_Records from a data collection:_
########

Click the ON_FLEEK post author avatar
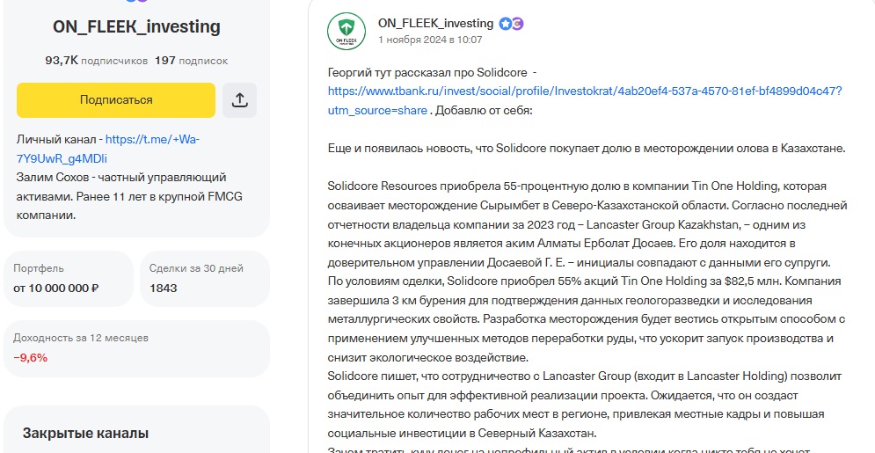(346, 32)
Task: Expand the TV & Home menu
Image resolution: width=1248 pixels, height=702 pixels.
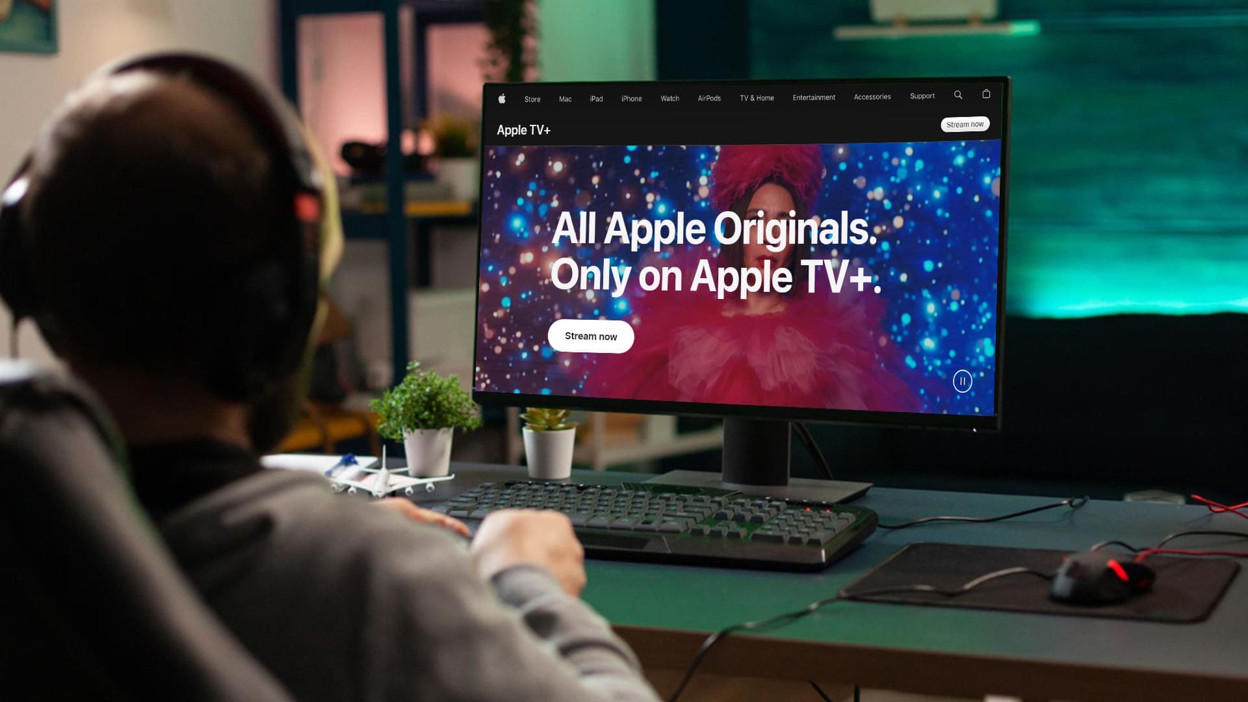Action: pos(757,98)
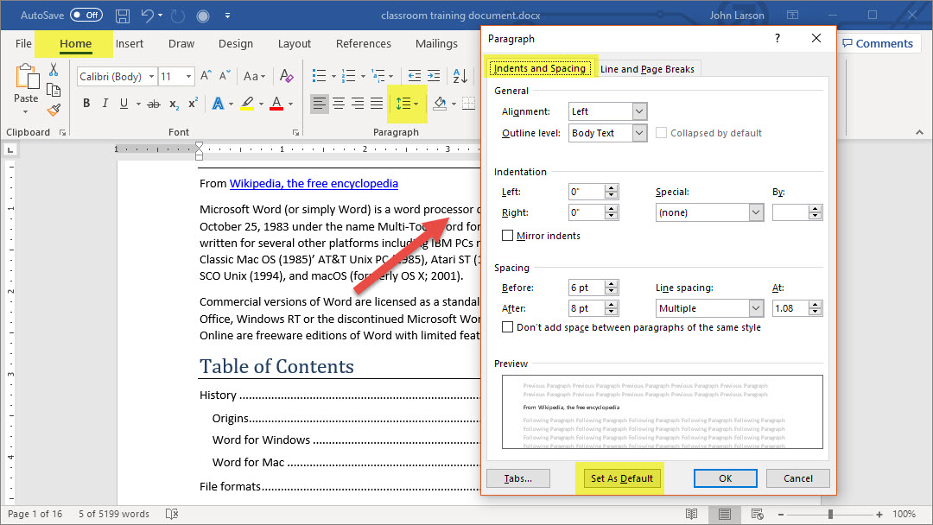Click the zoom slider in status bar
The height and width of the screenshot is (525, 933).
[x=830, y=514]
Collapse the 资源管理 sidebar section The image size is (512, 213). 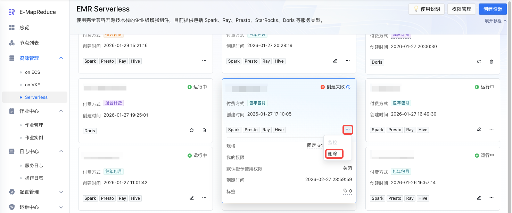[x=61, y=58]
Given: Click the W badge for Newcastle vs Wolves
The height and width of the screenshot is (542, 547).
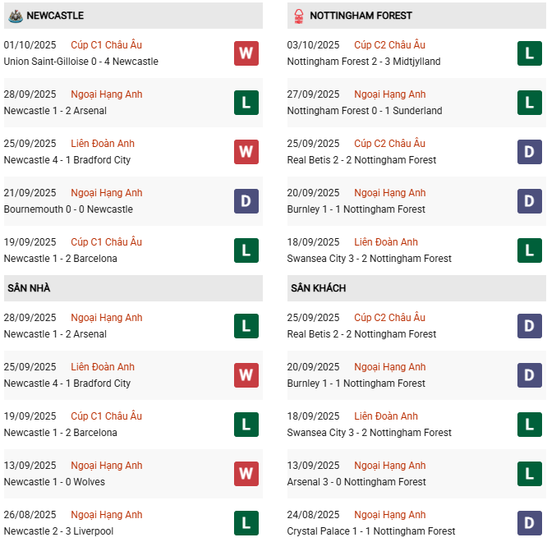Looking at the screenshot, I should 246,474.
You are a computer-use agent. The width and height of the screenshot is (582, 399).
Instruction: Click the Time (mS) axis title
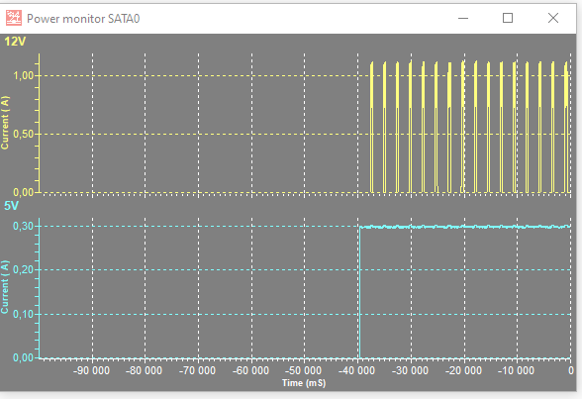pos(304,383)
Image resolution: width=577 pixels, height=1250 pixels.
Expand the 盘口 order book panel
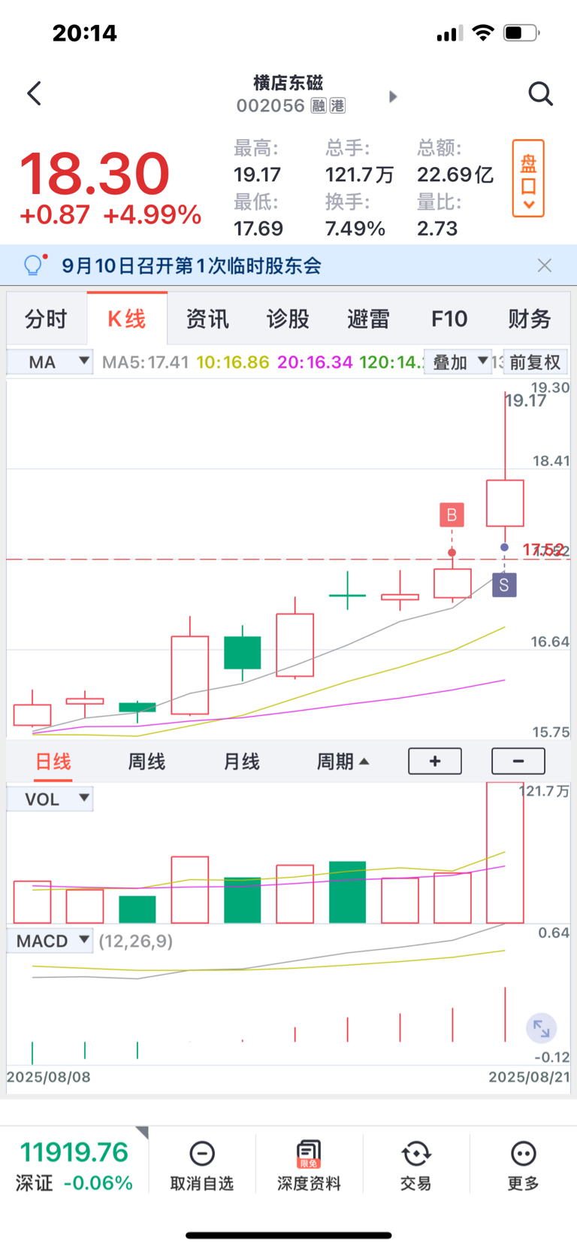pos(528,178)
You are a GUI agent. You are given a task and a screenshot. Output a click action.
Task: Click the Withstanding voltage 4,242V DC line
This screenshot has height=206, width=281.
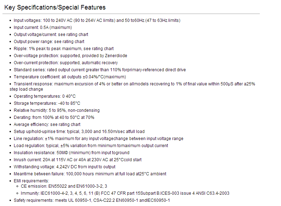coord(65,167)
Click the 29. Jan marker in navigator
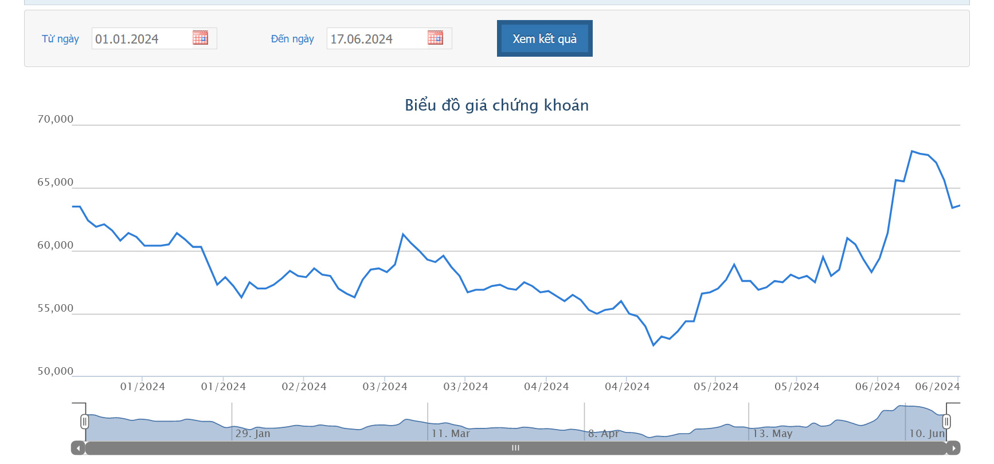Screen dimensions: 994x464 click(x=253, y=434)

########

_Task statement:_ Beginning at the line that contains "Expand the 盘口 order book panel", copy each remaining line of the records exactly, through the final one. Omit the pictures.

_Output below:_
Expand the 盘口 order book panel
pos(528,178)
You are a GUI agent. You are given a task and a screenshot. Output a click action.
Task: Click the Withstanding voltage 4,242V DC line
This screenshot has height=206, width=281.
coord(65,167)
Click the 29. Jan marker in navigator
Screen dimensions: 994x464 click(x=253, y=434)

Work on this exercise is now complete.